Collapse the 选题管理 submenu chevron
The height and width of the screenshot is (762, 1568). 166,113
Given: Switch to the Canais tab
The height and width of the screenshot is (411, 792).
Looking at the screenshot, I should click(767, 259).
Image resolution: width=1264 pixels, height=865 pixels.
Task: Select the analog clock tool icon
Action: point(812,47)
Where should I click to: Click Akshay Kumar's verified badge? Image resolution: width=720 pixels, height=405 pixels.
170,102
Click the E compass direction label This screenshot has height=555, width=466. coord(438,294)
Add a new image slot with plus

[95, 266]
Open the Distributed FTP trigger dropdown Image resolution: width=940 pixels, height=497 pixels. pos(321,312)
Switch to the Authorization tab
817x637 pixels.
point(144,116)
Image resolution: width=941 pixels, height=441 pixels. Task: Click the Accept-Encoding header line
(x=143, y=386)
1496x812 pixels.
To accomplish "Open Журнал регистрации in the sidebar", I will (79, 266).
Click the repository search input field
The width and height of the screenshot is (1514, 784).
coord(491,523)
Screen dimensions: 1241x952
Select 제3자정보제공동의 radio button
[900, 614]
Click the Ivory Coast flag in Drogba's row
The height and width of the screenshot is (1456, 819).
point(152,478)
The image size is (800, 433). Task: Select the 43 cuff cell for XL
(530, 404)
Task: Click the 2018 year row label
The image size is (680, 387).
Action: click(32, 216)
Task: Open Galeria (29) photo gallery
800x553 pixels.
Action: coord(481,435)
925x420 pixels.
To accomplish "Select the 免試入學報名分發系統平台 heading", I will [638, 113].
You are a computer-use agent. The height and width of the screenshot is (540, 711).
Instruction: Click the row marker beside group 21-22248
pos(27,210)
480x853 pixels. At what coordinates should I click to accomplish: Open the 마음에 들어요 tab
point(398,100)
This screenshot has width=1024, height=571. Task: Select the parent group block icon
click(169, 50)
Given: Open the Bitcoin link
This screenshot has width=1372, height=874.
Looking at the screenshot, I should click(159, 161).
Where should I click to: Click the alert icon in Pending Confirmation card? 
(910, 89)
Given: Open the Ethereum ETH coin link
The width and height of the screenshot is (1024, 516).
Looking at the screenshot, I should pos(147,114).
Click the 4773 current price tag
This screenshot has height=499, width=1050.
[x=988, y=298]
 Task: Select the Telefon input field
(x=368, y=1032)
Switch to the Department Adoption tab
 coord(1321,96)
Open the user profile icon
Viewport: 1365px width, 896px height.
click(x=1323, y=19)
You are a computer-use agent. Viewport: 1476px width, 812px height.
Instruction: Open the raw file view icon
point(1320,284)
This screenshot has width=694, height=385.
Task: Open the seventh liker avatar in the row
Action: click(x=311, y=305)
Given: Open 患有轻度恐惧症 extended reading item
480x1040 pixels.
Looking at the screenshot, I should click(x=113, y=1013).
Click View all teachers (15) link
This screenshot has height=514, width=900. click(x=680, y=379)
◇ ◇ ◇ ◇ ◇
[WORK REQUIRED] Please copy out the material above, from the line containing "Given: Open the Ethereum ETH coin link" through the last line, leaving every word and character unchanged.

[RESPONSE FOR THIS EXERCISE]
Given: Open the Ethereum ETH coin link
The width and height of the screenshot is (1024, 516).
Looking at the screenshot, I should pos(147,114).
Click the 4773 current price tag
This screenshot has height=499, width=1050.
[x=988, y=298]
 Task: Select the Telefon input field
(x=368, y=1032)
Switch to the Department Adoption tab
 coord(1321,96)
Open the user profile icon
Viewport: 1365px width, 896px height.
click(x=1323, y=19)
You are a computer-use agent. Viewport: 1476px width, 812px height.
Instruction: Open the raw file view icon
point(1320,284)
This screenshot has width=694, height=385.
Task: Open the seventh liker avatar in the row
Action: click(x=311, y=305)
Given: Open 患有轻度恐惧症 extended reading item
480x1040 pixels.
Looking at the screenshot, I should click(x=113, y=1013).
Click View all teachers (15) link
This screenshot has height=514, width=900. click(x=680, y=379)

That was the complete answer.